Count the lines in the records below that contain the word "computer", and reply with only that number.

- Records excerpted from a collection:
______________________________
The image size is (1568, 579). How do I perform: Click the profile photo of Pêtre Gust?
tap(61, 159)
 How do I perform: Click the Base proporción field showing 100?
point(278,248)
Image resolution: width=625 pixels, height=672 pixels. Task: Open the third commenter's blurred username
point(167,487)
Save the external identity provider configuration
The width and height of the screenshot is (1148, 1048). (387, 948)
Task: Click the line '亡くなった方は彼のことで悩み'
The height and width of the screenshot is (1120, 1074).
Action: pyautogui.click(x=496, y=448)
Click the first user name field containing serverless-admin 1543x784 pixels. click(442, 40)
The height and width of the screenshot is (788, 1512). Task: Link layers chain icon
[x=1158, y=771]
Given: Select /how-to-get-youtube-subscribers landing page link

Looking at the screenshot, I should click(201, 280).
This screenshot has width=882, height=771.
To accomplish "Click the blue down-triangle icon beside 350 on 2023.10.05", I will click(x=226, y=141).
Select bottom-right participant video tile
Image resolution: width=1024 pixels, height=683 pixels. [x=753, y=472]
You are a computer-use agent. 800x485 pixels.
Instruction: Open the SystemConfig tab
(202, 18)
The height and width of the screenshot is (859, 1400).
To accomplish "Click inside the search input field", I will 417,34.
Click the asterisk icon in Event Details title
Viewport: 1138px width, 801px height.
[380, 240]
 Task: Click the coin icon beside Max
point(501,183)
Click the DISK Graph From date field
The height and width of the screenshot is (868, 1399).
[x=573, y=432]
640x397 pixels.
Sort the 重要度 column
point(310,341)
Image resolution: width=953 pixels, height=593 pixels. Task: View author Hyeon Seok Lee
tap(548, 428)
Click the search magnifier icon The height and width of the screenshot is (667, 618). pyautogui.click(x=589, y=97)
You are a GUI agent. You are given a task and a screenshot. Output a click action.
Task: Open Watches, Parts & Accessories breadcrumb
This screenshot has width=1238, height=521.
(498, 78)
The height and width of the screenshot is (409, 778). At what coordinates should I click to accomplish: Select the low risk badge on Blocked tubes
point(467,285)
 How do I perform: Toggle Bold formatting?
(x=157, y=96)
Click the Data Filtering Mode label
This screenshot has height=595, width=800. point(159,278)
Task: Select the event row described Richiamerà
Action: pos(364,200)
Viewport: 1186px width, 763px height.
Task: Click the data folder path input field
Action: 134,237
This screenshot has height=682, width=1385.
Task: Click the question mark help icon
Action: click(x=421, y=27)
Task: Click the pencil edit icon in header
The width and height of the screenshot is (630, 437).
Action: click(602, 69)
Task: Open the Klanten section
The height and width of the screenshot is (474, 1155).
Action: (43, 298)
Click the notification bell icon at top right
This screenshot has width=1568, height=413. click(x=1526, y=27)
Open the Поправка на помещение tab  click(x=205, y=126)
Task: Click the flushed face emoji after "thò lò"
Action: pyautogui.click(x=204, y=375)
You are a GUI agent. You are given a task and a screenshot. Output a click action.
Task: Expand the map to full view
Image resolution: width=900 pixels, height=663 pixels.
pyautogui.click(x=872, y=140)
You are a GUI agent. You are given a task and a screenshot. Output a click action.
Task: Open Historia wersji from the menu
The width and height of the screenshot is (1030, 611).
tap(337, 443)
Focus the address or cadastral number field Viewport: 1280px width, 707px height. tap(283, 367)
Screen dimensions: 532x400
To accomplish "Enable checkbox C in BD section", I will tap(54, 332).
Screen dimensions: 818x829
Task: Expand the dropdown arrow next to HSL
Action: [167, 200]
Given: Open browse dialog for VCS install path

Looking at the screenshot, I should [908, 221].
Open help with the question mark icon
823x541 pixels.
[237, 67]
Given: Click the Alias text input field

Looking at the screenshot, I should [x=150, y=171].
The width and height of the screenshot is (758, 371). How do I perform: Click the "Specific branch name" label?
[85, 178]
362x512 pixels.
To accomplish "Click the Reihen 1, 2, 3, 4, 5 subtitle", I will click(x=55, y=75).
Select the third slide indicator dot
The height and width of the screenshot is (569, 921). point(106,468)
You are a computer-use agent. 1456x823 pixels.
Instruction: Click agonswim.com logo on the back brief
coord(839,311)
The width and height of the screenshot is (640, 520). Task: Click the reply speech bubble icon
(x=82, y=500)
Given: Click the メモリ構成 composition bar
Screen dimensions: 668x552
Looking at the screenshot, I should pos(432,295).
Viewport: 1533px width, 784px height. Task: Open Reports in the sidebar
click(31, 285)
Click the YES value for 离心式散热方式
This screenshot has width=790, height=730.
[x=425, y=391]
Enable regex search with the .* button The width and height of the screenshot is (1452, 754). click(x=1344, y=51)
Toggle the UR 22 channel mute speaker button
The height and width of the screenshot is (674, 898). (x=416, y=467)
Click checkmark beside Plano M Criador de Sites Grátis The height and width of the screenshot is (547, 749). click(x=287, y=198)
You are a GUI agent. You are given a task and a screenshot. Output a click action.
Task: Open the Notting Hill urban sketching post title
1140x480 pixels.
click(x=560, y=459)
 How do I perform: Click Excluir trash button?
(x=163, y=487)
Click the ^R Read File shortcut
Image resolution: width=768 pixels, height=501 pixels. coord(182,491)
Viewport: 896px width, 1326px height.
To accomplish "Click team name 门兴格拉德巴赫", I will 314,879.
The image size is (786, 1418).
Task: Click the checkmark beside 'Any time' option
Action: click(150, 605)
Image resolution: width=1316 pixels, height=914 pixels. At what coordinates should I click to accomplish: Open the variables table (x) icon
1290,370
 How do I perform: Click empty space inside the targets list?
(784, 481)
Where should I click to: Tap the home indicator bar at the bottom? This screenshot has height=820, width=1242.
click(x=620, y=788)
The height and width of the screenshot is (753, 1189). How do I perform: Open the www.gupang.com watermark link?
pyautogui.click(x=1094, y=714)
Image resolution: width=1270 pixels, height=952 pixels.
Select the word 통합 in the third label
______________________________
- Solution: 2